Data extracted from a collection
====
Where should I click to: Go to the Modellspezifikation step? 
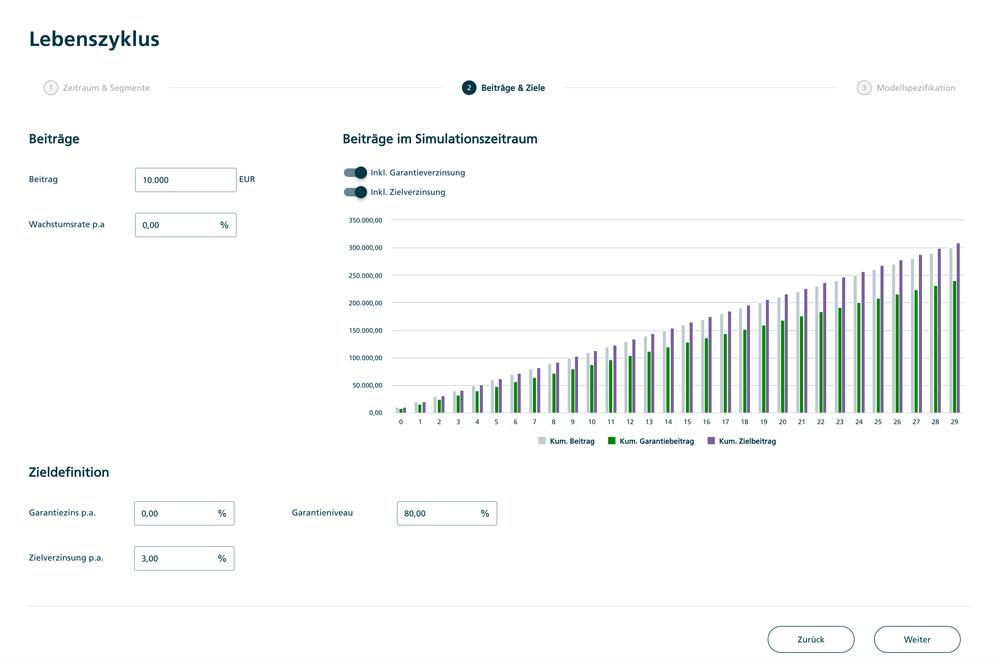915,88
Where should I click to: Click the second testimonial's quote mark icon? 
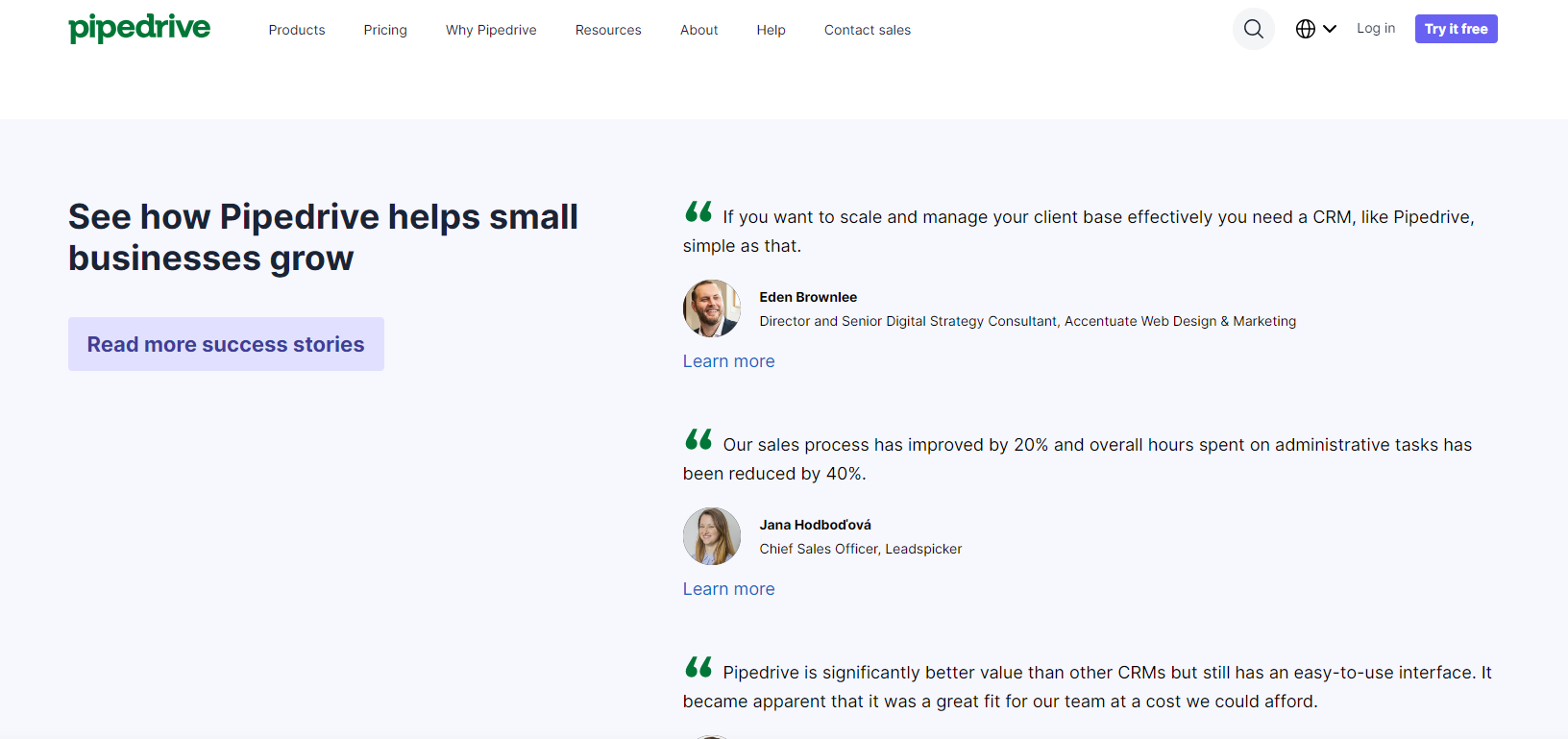[698, 439]
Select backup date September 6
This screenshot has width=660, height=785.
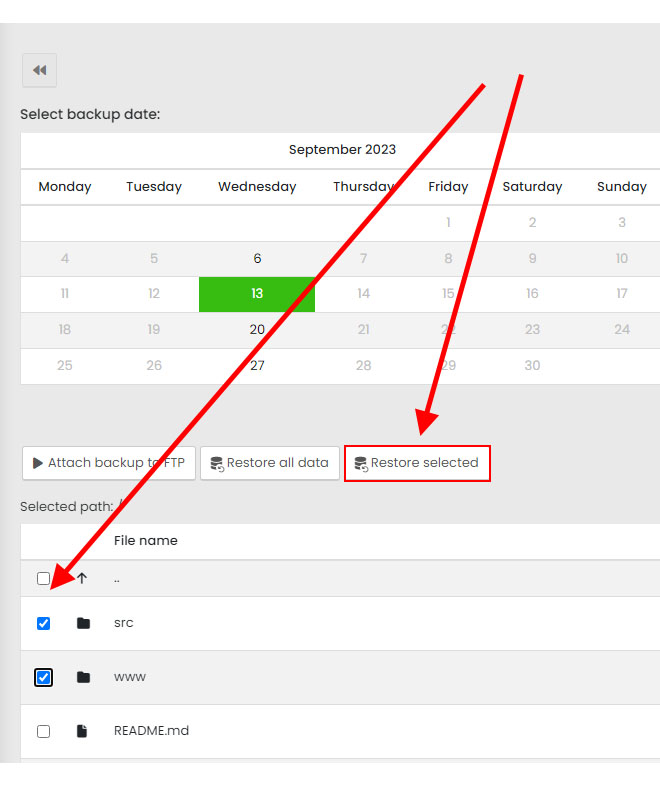pyautogui.click(x=257, y=258)
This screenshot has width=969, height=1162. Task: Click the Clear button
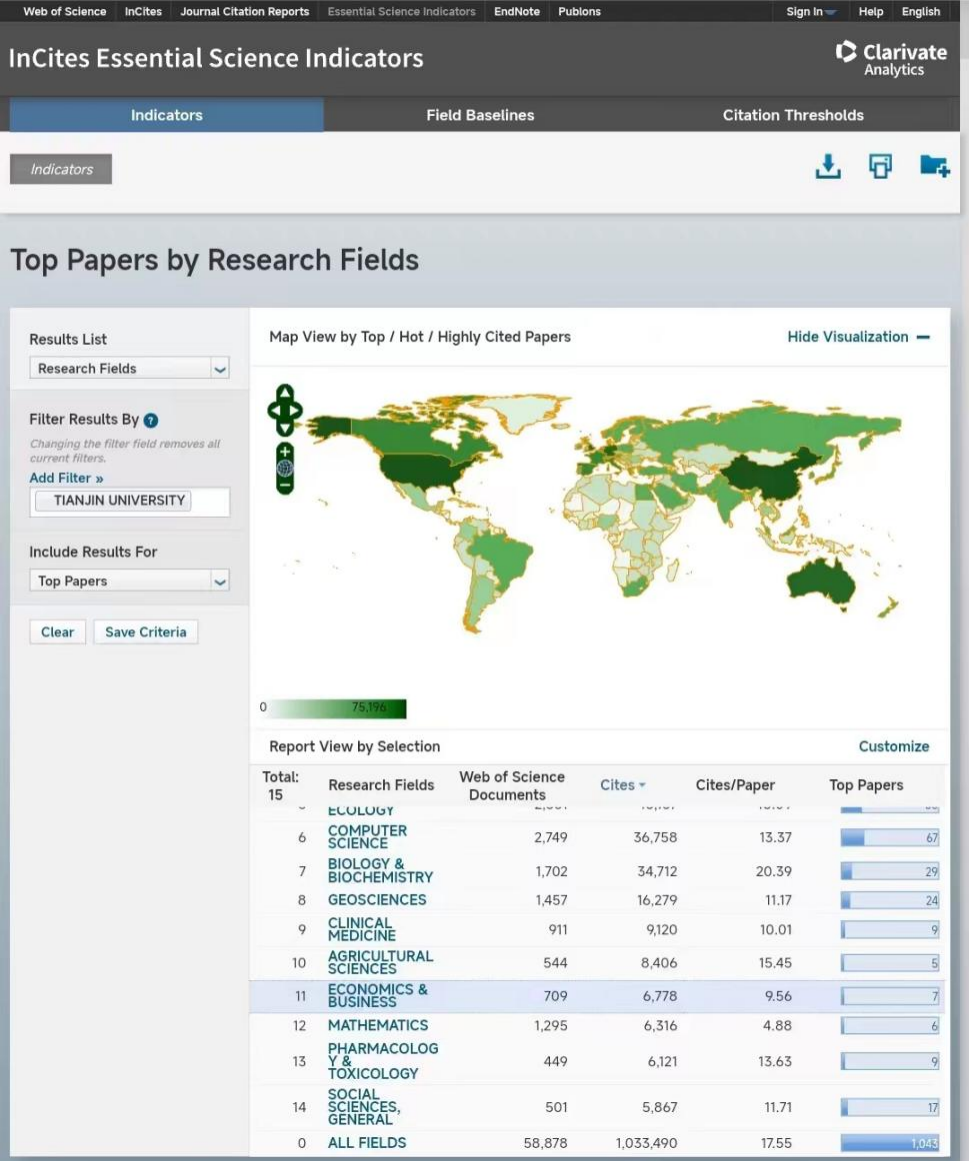click(x=57, y=632)
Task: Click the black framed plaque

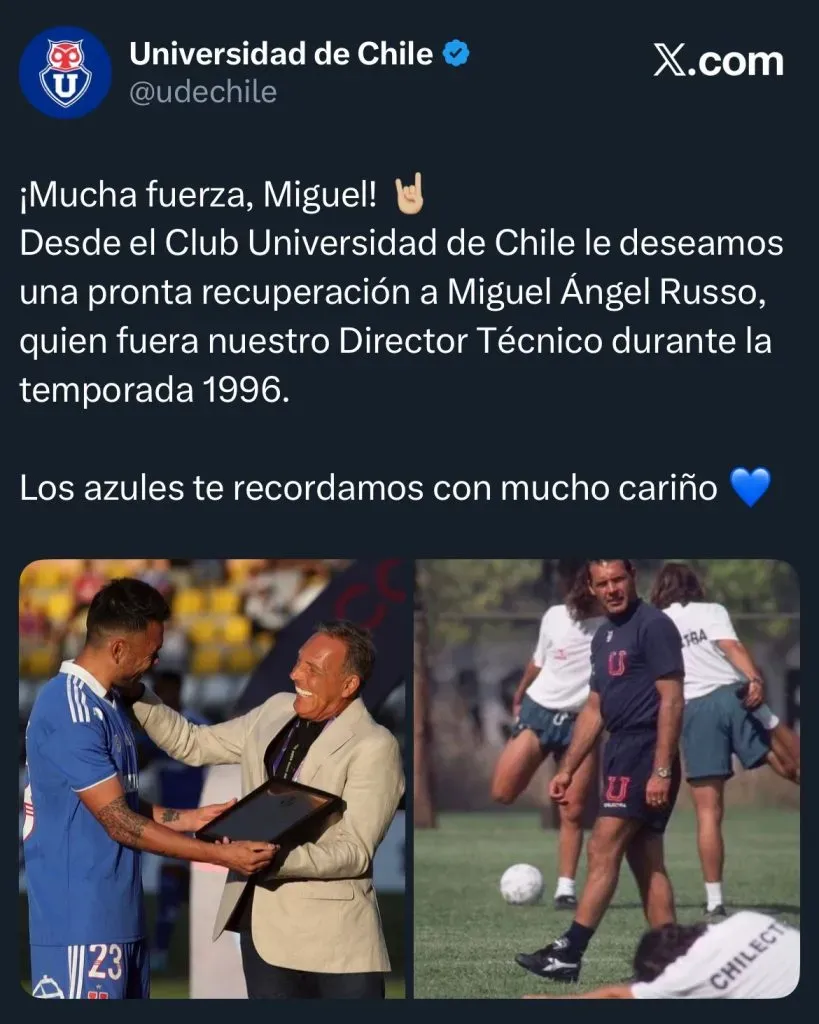Action: click(x=269, y=814)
====
## About this task
Type the entries again verbatim. Drop the images.

## Result of the task
Where should I click to: Go to the Modellspezifikation step? 
915,88
Where should I click to: Click the second testimonial's quote mark icon? 
[698, 439]
Select backup date September 6
This screenshot has width=660, height=785.
pyautogui.click(x=257, y=258)
This screenshot has width=969, height=1162. Task: Click the Clear button
click(x=57, y=632)
Task: Click the black framed plaque

Action: click(x=269, y=814)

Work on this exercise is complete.